Desconhecem-se quais serão as conclusões dos auditores, mas face à relativa paralisação das AMT nos últimos anos, não é de esperar uma grande surpresa. O relatório final só deve chegar com os concursos em andamento, tendo em conta que o Governo pretende lançá-los ainda em Maio, antes da saída da troika, e até lá só com muitas precauções no modelo de concurso, e nos seus termos, é que se evitarão erros decorrentes do facto de os concorrentes - operadores de transporte experientes - terem mais informação sobre o negócio do que a entidade que pretende fazer a concessão.

A Secretaria de Estado dos Transportes não adiantou ainda de que forma serão obviados estes riscos. Uma solução passaria sempre pela transferência do risco de variação da procura para o concessionário e pela realização de contratos curtos - que são mais desinteressantes para os privados. Esta fórmula permitiria que, ao mesmo tempo que se realizavam os estudos em falta, os reguladores fossem monitorizando, em tempo real, o serviço efectivamente prestado pelas empresas e ganhassem uma noção clara da procura. Desta forma, o Estado ganharia condições para, num segundo contrato, corrigir as eventuais imperfeições desta primeira concessão.   

Para isso será necessário reforçar o papel das AMT que, na actual situação em que se encontram, não são capazes de cumprir o seu papel regulador. E até neste aspecto se desconhece o que pretende exactamente o Governo. O secretário de Estado dos Transportes, Sérgio Monteiro, deu claramente a entender aos autarcas da Área Metropolitana do Porto que queria ver as autarquias a pagar a regulação, mas o presidente da Câmara do Porto, Rui Moreira, discorda. O independente argumenta que se é o Governo quem vai concessionar o metro e a STCP, então não deve eximir-se de pagar a monitorização do serviço prestado pelas empresas.

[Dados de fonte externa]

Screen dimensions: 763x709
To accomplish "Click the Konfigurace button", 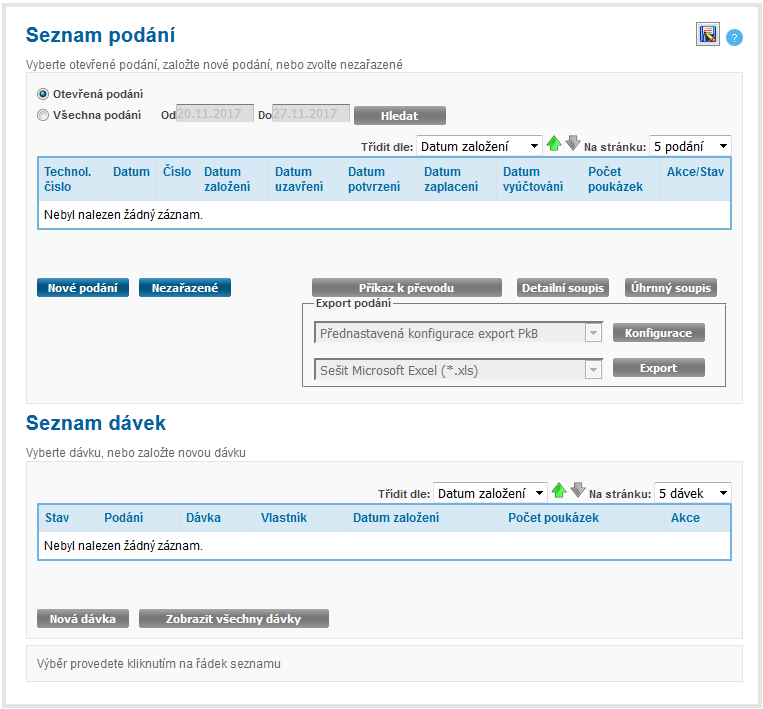I will [x=658, y=333].
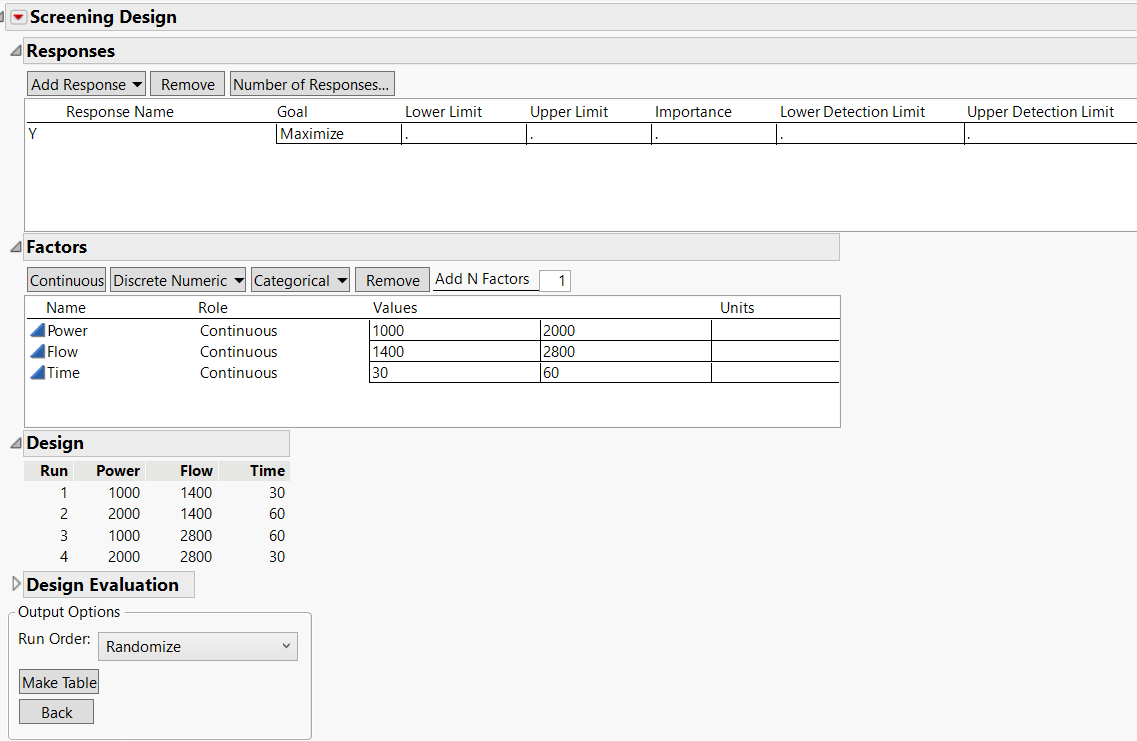The width and height of the screenshot is (1137, 741).
Task: Open the Run Order dropdown showing Randomize
Action: tap(197, 646)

O processo que será desencadeado nas próximas semanas tem claras nuances territoriais. Em Lisboa, a câmara presidida por António Costa posiciona-se para se candidatar à concessão da Metro e da Carris - que passaria assim da esfera da Administração Central para a Local, se a autarquia vencesse. Já no Porto, se, como é esperado, surgirem privados interessados na concessão conjunta do metro e da STCP, e dada a demora expectável neste tipo de concursos que significam rendas de milhões de euros, vai ser necessário prolongar o contrato do Metro do Porto, qe termina a 31 de Dezembro. Esta é a única das quatro empresas em questão que já é operada num regime de subconcessão, ganha há quase cinco anos por um consórcio liderado pelo grupo Barraqueiro.